- Born: James A. Wynn Jr. June 21, 1908 El Paso, Texas, United States
- Died: July 19, 1977 (aged 69) Los Angeles, California, United States
- Genres: Jazz, swing, jump blues, rhythm and blues
- Occupation: Musician
- Instruments: Tenor saxophone, baritone saxophone
- Years active: 1930s–1977

= Big Jim Wynn =

American saxophonist (1912–1977)

James A. Wynn Jr. (June 21, 1908 - July 19, 1977), known as Big Jim Wynn, was an American jump blues saxophonist, pianist and bandleader.

==Life and career==
Born in El Paso, Texas, he moved with his parents to Los Angeles when he was a baby. He learned piano and clarinet, before switching to tenor saxophone in his teens. He began playing in clubs in Watts, where he started playing jazz and swing music, and formed his own band in the mid-1930s, with his friend T-Bone Walker, who was initially known as a dancer, on guitar and vocals.

He made his first recordings for the 4 Star and Gilt-Edge labels in 1945, credited as Jim Wynn and his Bobalibans, with Claude Trenier on vocals. Although the song "Be-Baba-Leba" (or "Ee-Bobaliba", from which the band took its name) was first recorded by Helen Humes, for whom it was a hit, Wynn claimed to have written and first performed it several months previously, though it was not credited to him in later versions which included Lionel Hampton's bigger hit, "Hey! Ba-Ba-Re-Bop". Wynn's band comprised Stanley Casey (trumpet), David Graha (alto sax), Freddie Simon (tenor sax), Jim Wynn (tenor and baritone sax), Luther "Lord" Luper (piano, vocals), Theodore Shirley (bass), Robert "Snake" Sims (drums), Claude Trenier (vocals), and Pee Wee Wiley (vocals).
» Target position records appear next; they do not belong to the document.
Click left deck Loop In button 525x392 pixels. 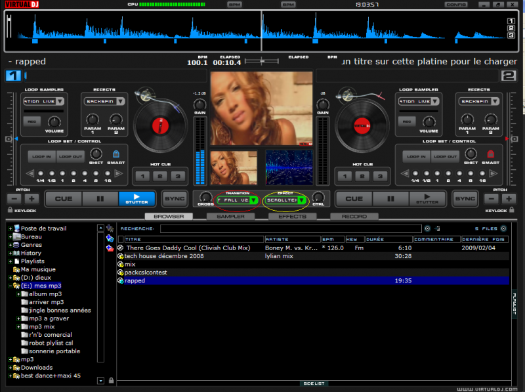point(41,156)
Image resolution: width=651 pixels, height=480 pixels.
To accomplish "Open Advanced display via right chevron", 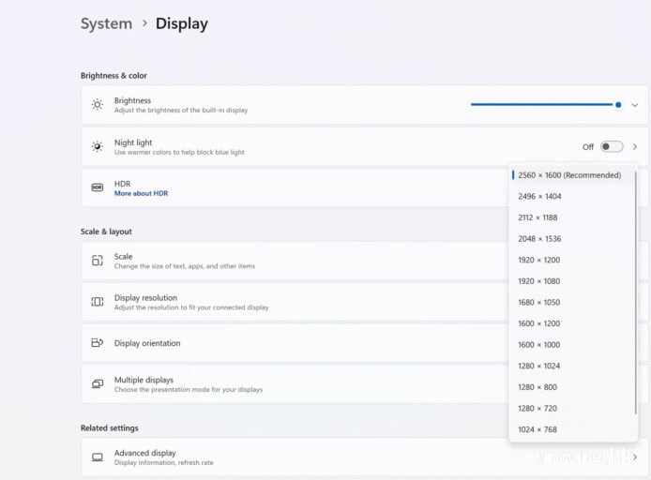I will [x=635, y=458].
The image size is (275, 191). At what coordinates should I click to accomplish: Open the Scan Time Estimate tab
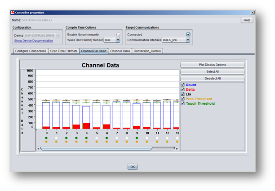point(64,51)

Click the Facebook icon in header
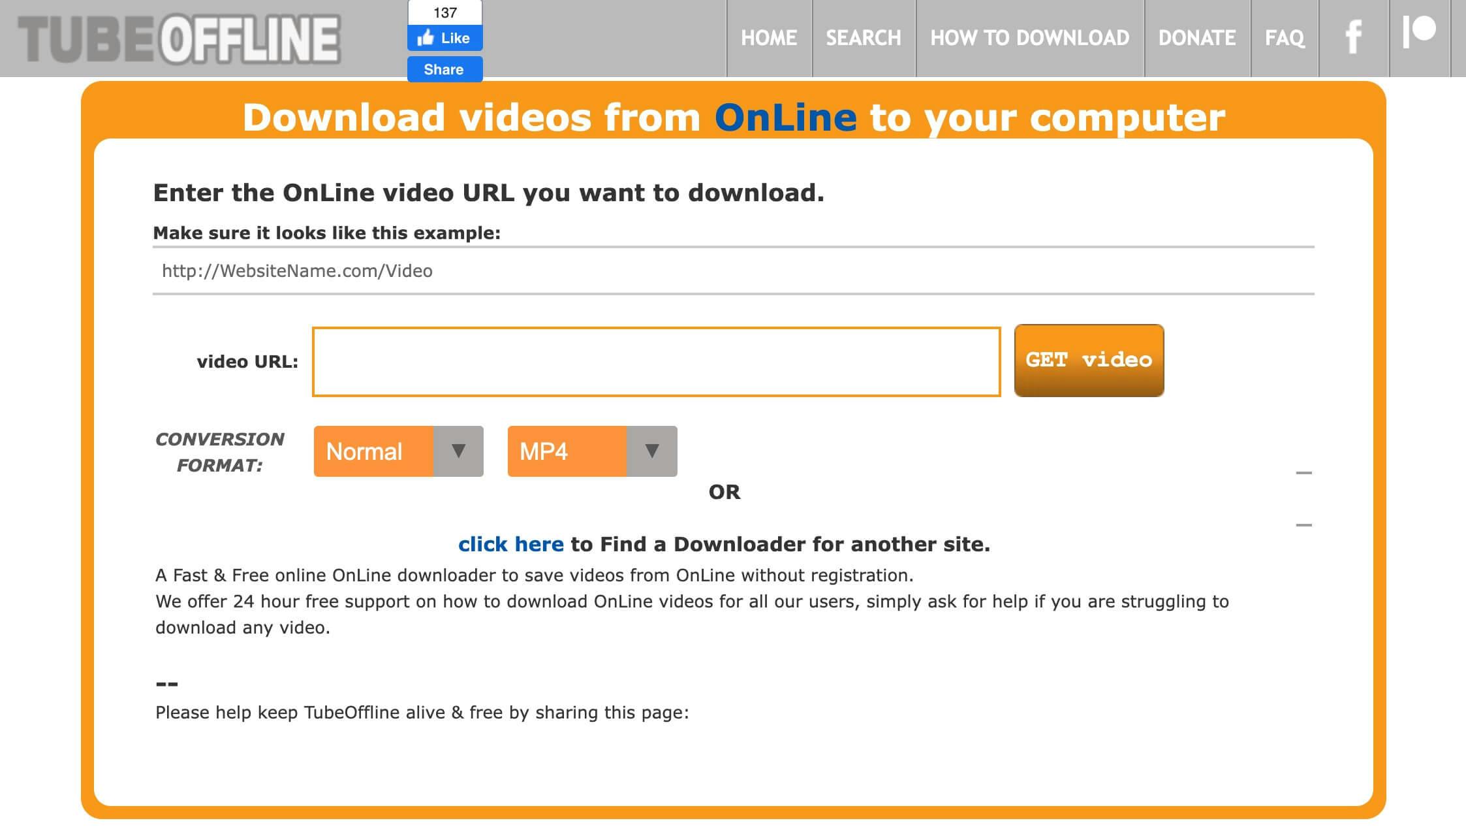coord(1354,37)
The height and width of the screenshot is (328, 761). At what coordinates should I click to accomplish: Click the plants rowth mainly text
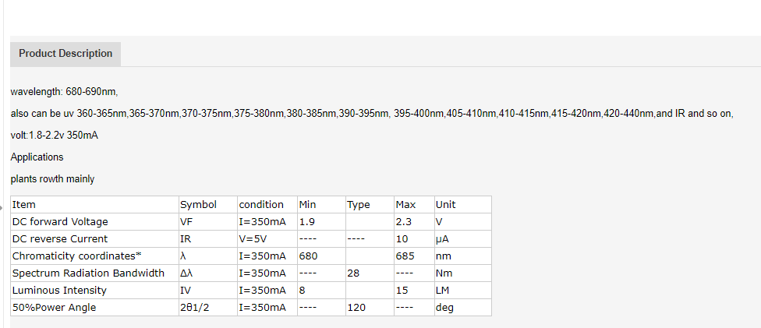52,179
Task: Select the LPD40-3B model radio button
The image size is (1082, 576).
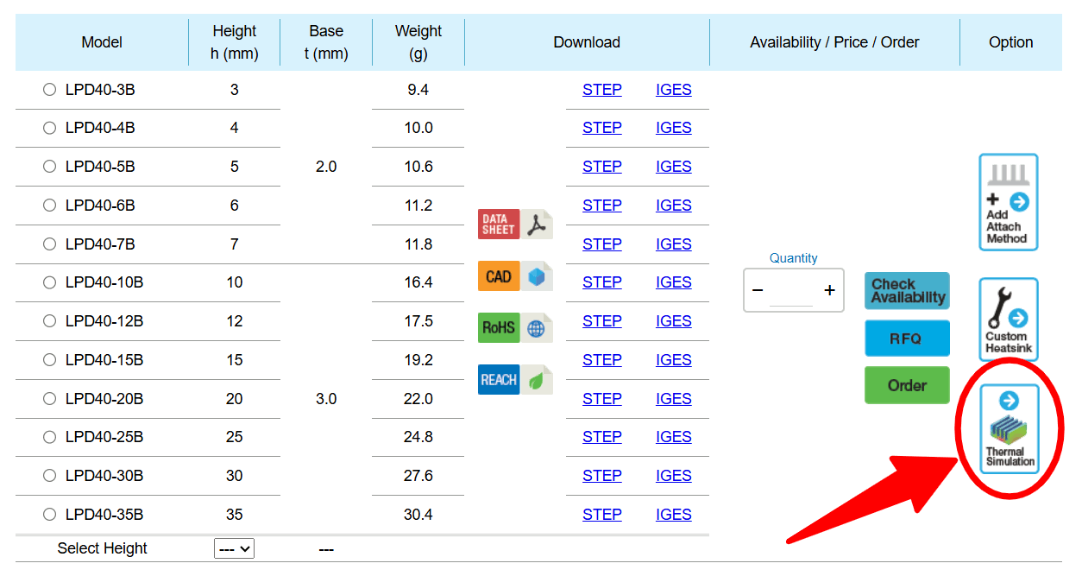Action: coord(49,90)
The following year, they recorded for Modern Records, and in 1948 for the Specialty and Supreme labels. However, Wynn's records were not commercially successful, and he began working as a sideman in T-Bone Walker's band, mainly playing the baritone saxophone. By the late 1940s, Wynn had developed an innovative performance style, involving dancing, stomping, and playing the saxophone while laying on his back. One reviewer said: "He would kick, dance, shuffle, strut, go down on his knees, roll and literally provide his own mini-show on stage, all the while blowing wild solos on his sax. He was the first of the Los Angeles area sax players to perform these antics on stage...". Wynn himself said: "Jay McNeely was a little kid when he used to come in and watch me play at weekends. Two or three years later he was laying on his back and playing. He's a great musician but he got the clowning from me."
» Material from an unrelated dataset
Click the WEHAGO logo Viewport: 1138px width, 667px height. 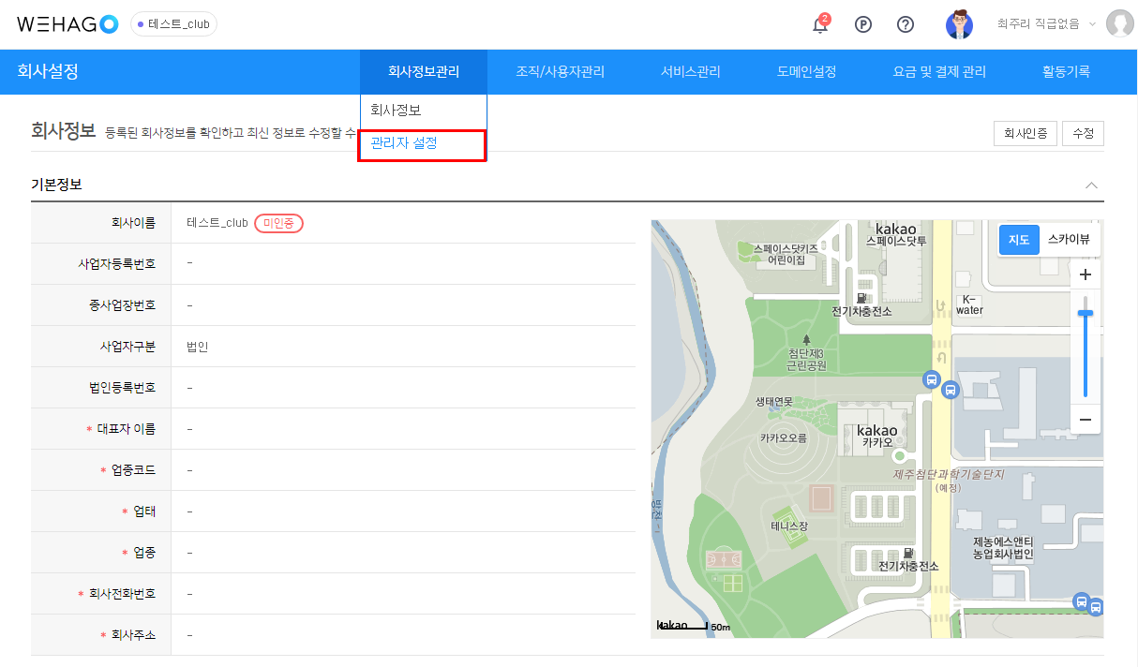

Although Wynn made further recordings as leader in the 1950s, for various labels including Mercury with a band that included saxophonist Eddie "Lockjaw" Davis and guitarist Charles "Chuck" Norris, they were not hits. He worked as a session musician on many blues, R&B, soul and pop records made on independent labels in Los Angeles in the 1950s and 1960s. He toured with Etta James and Richard Berry, and also worked extensively as a member of Johnny Otis' revue band.

Wynn died in Los Angeles in 1977, aged 69.